Brano di riferimento:
L'insieme dei residui che formano il Terzo Paesaggio funge da elemento di connessione e vivificazione tra i vuoti della maglia delle attività antropiche. Si tratta di luoghi residuali, spazi che non conservano mai a lungo una forma, si modificano, debordano, e quanto più assumono i caratteri di un materiale liquido, tanto più resistono ad essere governati. Gli strumenti tradizionali di gestione del patrimonio (sorveglianza, tutela, individuazione dei limiti) non possono essere utilizzati senza annullarne le qualità proprie: ne emerge una visione decisamente antipatrimoniale, non istituzionale ("non bene patrimoniale, ma spazio del futuro"), che si contrappone a molte attuali considerazioni sul paesaggio come spazio dell'identità, patrimonio delle società locali, luogo di esercizio delle strategie della memoria.
Le considerazioni che Gilles Clément fa sui residui e l'invenzione del Terzo Paesaggio in qualche modo richiamano la scoperta del paesaggio montano avvenuta in epoca moderna, il luogo orrido, spazio della natura selvaggia, in contrapposizione al luogo ameno: in questo caso, la scoperta dei luoghi di scarto, privi di funzione, in contrapposizione ai luoghi che hanno un valore d'uso definito.
I residui sono "spazi delle ginestre", usando una metafora leopardiana, terra di frontiera, luogo di ibridazione delle diverse specie, ed è la mescolanza planetaria il motore dell'evoluzione biologica. Clément si pone dalla parte del politeismo vegetale contro la monocoltura del prato all'inglese.
Date le premesse, il Terzo Paesaggio non ha scala, o meglio le ha tutte, dal microscopio alla visione satellitare. Clément scrive della necessità di abituare lo sguardo al riconoscimento del Terzo Paesaggio; e, di conseguenza, a gestirlo. Poiché le forme di controllo spaziale istituzionali tendono a suddividere in comparti ed ambiti, e ad opporsi alla libera trasformazione, la rappresentazione, gestione e progetto del Terzo Paesaggio devono lasciare spazi all'indecisione, introducendo come variabile l'entropia, mantenendo coscienza dei legami generali con l'ecosistema, ragionando per spessori e non per confini, e considerando l'assenza di regolamentazione morale, sociale, politica non necessariamente in maniera negativa. Qualcosa che è già stato sperimentato, in piccolo, nel giardino in movimento, e qui esteso a scala planetaria.

Dati raccolti:
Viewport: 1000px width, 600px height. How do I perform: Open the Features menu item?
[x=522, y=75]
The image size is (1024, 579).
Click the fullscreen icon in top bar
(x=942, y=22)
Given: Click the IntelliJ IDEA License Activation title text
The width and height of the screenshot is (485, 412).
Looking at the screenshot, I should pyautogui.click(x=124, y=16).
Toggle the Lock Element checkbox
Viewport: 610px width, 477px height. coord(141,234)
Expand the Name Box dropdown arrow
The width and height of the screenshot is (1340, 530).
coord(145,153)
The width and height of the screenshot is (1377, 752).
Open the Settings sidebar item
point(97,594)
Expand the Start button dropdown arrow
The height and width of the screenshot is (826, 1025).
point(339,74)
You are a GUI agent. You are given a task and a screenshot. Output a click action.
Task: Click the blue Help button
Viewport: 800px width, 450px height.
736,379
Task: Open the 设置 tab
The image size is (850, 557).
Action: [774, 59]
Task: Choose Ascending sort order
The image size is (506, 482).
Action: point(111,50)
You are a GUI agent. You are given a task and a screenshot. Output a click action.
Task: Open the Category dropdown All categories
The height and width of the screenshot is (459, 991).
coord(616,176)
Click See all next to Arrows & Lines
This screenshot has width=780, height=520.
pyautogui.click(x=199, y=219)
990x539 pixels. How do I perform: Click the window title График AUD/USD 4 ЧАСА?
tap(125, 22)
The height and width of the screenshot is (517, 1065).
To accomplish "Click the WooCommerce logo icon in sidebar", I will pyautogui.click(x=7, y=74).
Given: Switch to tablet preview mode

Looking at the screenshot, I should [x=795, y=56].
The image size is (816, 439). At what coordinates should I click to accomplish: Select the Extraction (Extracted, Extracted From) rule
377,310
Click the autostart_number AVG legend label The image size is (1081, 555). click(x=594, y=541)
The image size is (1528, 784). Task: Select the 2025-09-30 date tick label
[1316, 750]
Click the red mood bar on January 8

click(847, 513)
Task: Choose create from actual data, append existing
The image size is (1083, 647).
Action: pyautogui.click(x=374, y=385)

Compiti ed esercizi:
1. Ricopia dal testo sul Terzo Paesaggio il tratto che va da "L'insieme dei residui" fino a "strategie della memoria.".
2. Porta avanti il testo sul Terzo Paesaggio, riprendendo subito dopo la sua ultima frase.

Esercizi svolti:
1.
L'insieme dei residui che formano il Terzo Paesaggio funge da elemento di connessione e vivificazione tra i vuoti della maglia delle attività antropiche. Si tratta di luoghi residuali, spazi che non conservano mai a lungo una forma, si modificano, debordano, e quanto più assumono i caratteri di un materiale liquido, tanto più resistono ad essere governati. Gli strumenti tradizionali di gestione del patrimonio (sorveglianza, tutela, individuazione dei limiti) non possono essere utilizzati senza annullarne le qualità proprie: ne emerge una visione decisamente antipatrimoniale, non istituzionale ("non bene patrimoniale, ma spazio del futuro"), che si contrappone a molte attuali considerazioni sul paesaggio come spazio dell'identità, patrimonio delle società locali, luogo di esercizio delle strategie della memoria.

2.
Sin dall’inizio della sua attività Clément presta particolare attenzione alle frange urbane, ai terreni in abbandono, agli incolti e alla vegetazione che li caratterizza e intende mostrarci come la biodiversità presente in quei luoghi possa essere considerata un lusso, una risorsa indispensabile di diversità e di bellezza.
Il Terzo Paesaggio è lo spazio privilegiato che accoglie la diversità biologica e si contrappone all’insieme dei territori antropizzati sottomessi alla gestione e allo sfruttamento dell’uomo. La gestione antropica delle componenti naturali del paesaggio seleziona la diversità e a volte l’esclude del tutto. Nei siti industriali, nelle città, in quasi tutti i luoghi dell’attività umana, dal turismo alle colture agricole e forestali, si riduce a poco o nulla la biodiversità. Anche dove la natura è affidata alle pratiche agricole delle sue componenti rimane ben poco, il numero di specie che ritroviamo in un campo coltivato o nel sottobosco di un impianto forestale è molto basso se confrontato con quello che sopravvive in uno spazio relittuale. Questa vocazione del Terzo Paesaggio al mantenimento della biodiversità ne fa una riserva genetica del pianeta, lo “spazio del futuro”, una necessità biologica che condiziona l’avvenire degli esseri viventi e la loro conservazione diventa un fatto politico, modificando la lettura del territorio e valorizzando dei luoghi che vengono di norma ignorati. In quest’ottica il Terzo Paesaggio deve diventare oggetto d’interesse per i professionisti della gestione del paesaggio, per coloro che lo progettano e che dovranno prevedere nei loro interventi l’inclusione di una parte di spazio non gestito o definire come spazi di pubblica utilità i terreni abbandonati e incolti.